Old Letter Two- On Icons

So this letter was written just after the one I shared with you in my last post and also written in response to my friend’s response to it. This one gets “a little out there,” my claim to fame=).

“Yes, you are right mysticism is definitely not the correct word for what we are talking about. I was thinking along the lines of intuition, gut feelings, and dreams. I think God gives you these things and people either don’t trust God or don’t trust themselves to acknowledge these things or they simply don’t hear them because they have their iPod in! I think I meant that the world is so deep, so rich, and that in some ways things are more than they seem. God or His angels are always about waiting, shining, watching, protecting, leading. There is more going on than we notice- like spiritual warfare. And it’s the difference between gasping for a single, predictable, breath, or taking long, deliberate inhales- breathing in richly every blessing and exhaling the demons.

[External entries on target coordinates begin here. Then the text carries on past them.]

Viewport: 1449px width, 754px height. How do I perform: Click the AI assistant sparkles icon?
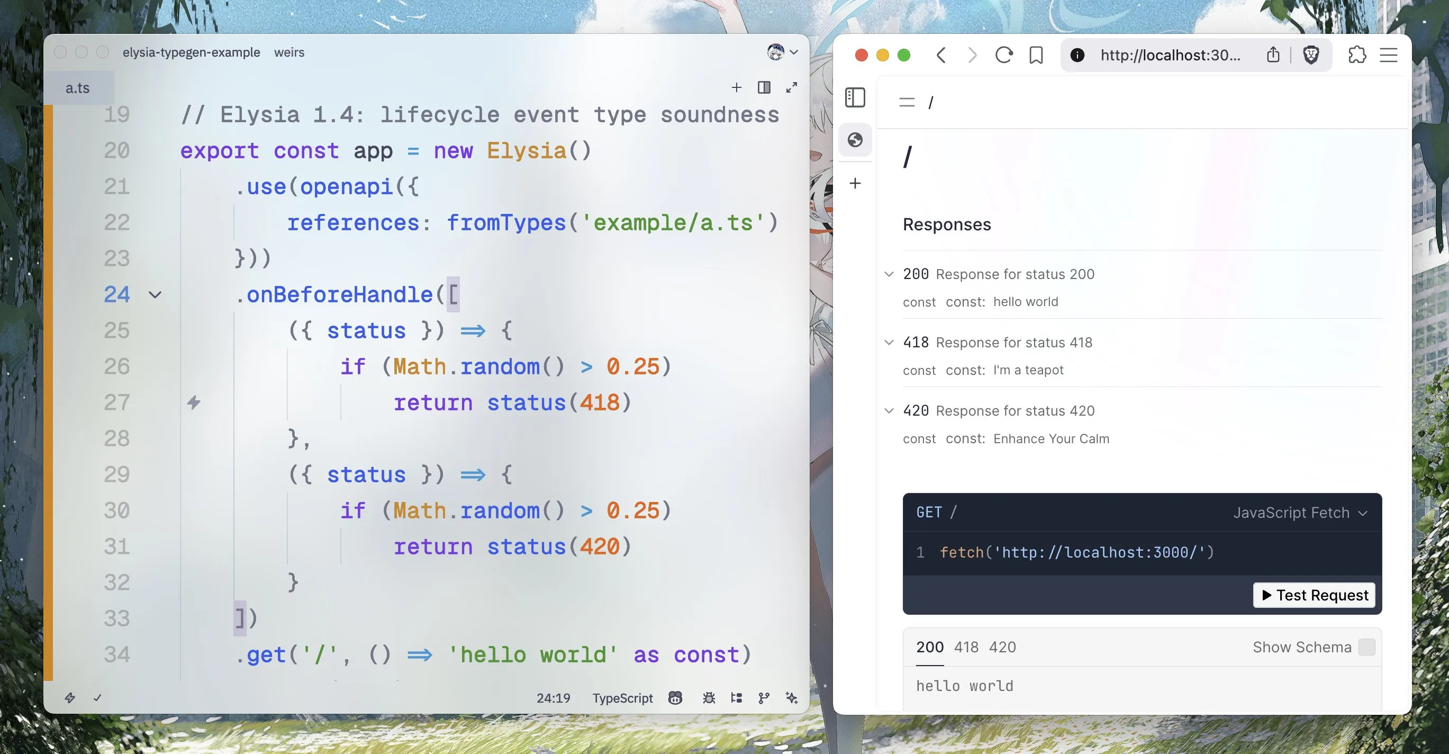point(791,698)
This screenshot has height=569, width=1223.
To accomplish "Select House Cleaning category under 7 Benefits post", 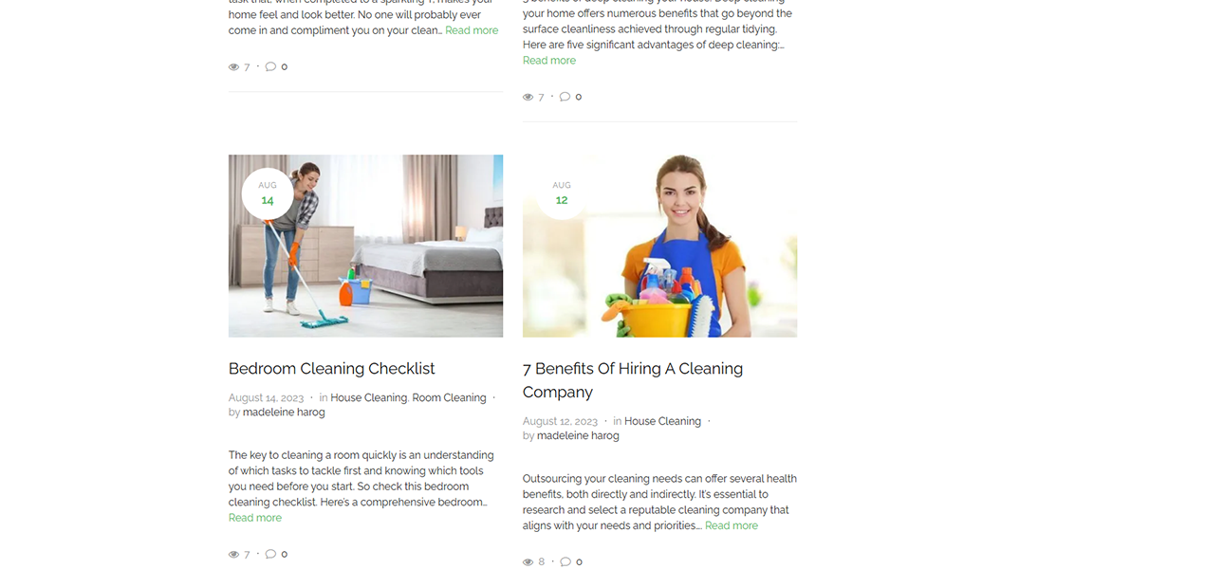I will point(662,421).
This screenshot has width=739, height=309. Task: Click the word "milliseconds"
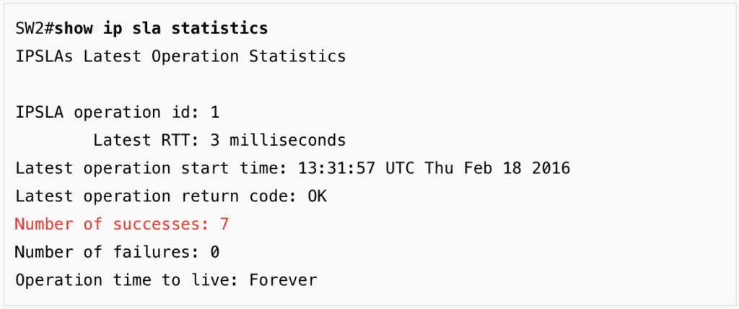[288, 140]
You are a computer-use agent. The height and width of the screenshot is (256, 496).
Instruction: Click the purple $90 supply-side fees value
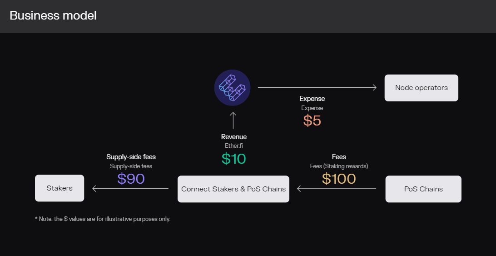(131, 179)
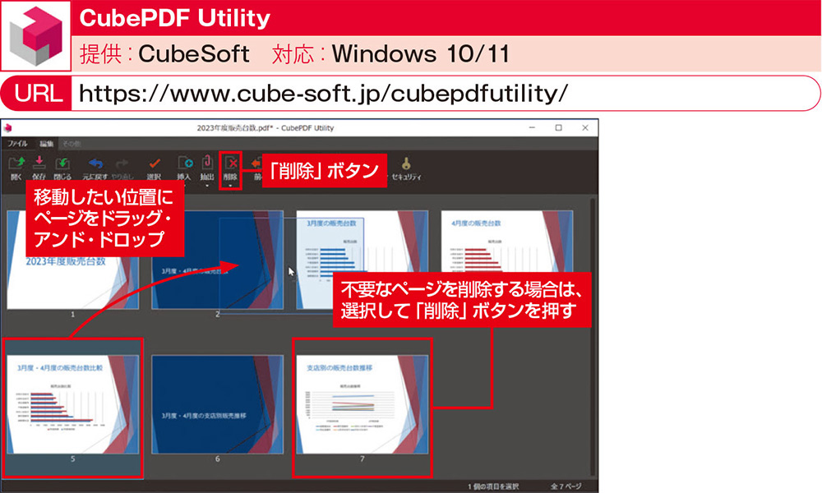
Task: Delete the selected page with the 削除 icon
Action: pyautogui.click(x=232, y=163)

 I’ve gone crazy! Finally! Maybe I’ll become a mad artist after all. Or a farmer. I have a great interest in farming and connecting with the land and purity and authenticity now. So maybe I’ll start with a garden and a brushstroke.

 I started reading a book on icons about two years ago. Never finished it, but what I read was interesting. It was talking about how to approach the icons and speak to them and let their painted eyes bore into your soul, er……..something like that. Orthodox mysticism is beautiful in its own right, the churches, the incense. But there is something trapped inside of those gilded, Greek-cross walls that is less than soothing to the soul. I’m not sure I believe it is evil but more of a great collective sadness. That somehow those mysteriously painted eyes, gold alters, and seductive smoke spirals that waft from swinging brass incense holders all seem like they have been trying to conceal some great secret for so long that the truth they once possibly protected has vaporized and traveled to a less severe environment. The icons want to cry out to the people and tell them that God is no longer there but they cannot shed a single tear because, they are, after all wood and resin and pigment.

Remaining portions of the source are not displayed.